» Given records:
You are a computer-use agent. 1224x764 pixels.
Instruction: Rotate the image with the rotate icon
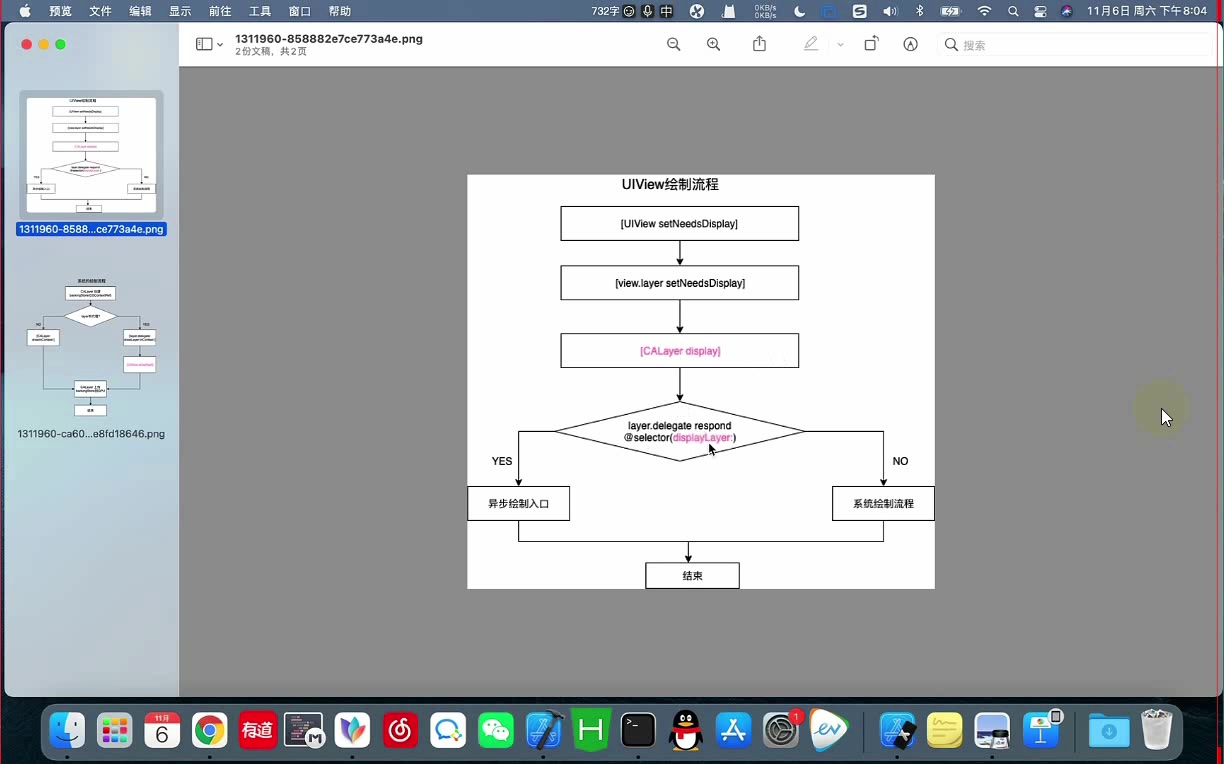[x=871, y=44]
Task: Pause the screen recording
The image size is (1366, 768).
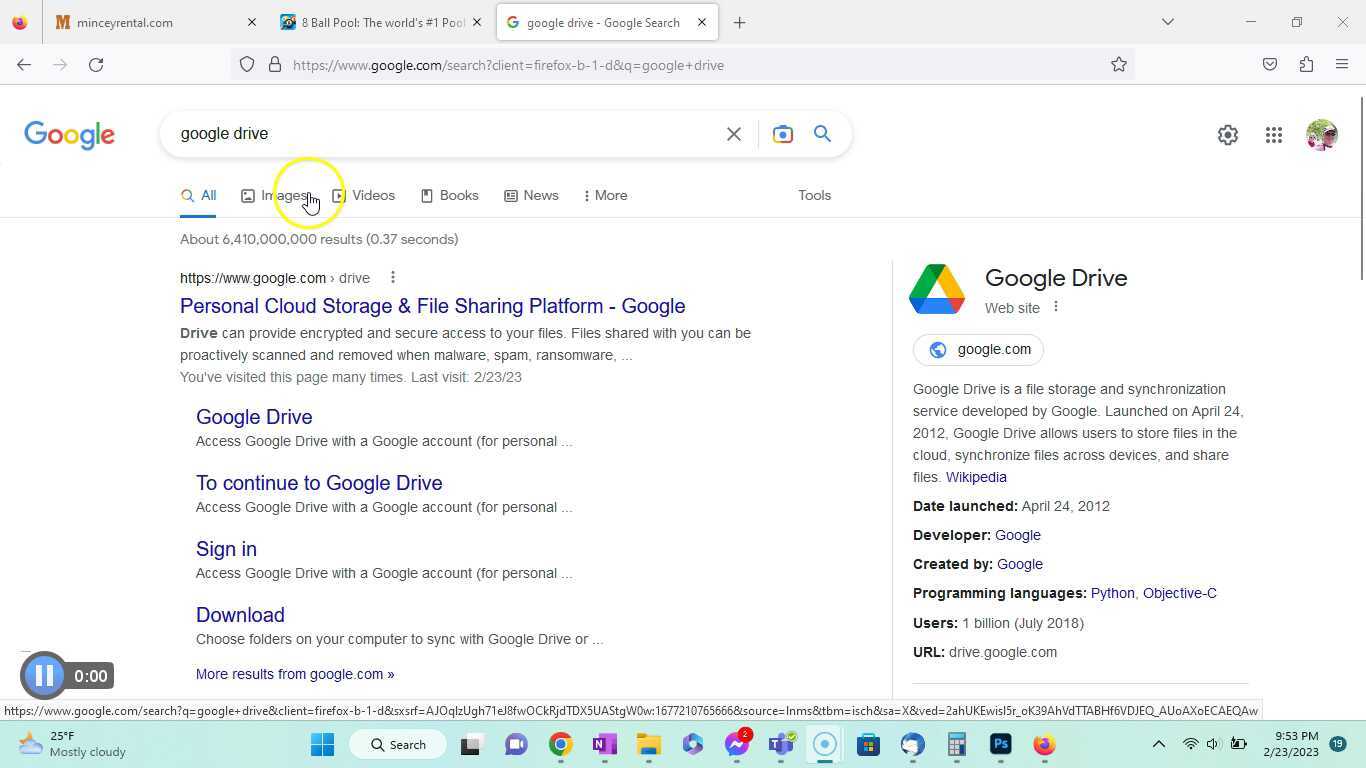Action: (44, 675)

» What needs to be done:
Where an entry holds a picture, leave the picture out and output the rest exactly.

» Completed task:
You are a computer-use agent. 1224x764 pixels.
Instruction: Rotate the image with the rotate icon
[x=871, y=44]
Task: Pause the screen recording
The image size is (1366, 768).
Action: (44, 675)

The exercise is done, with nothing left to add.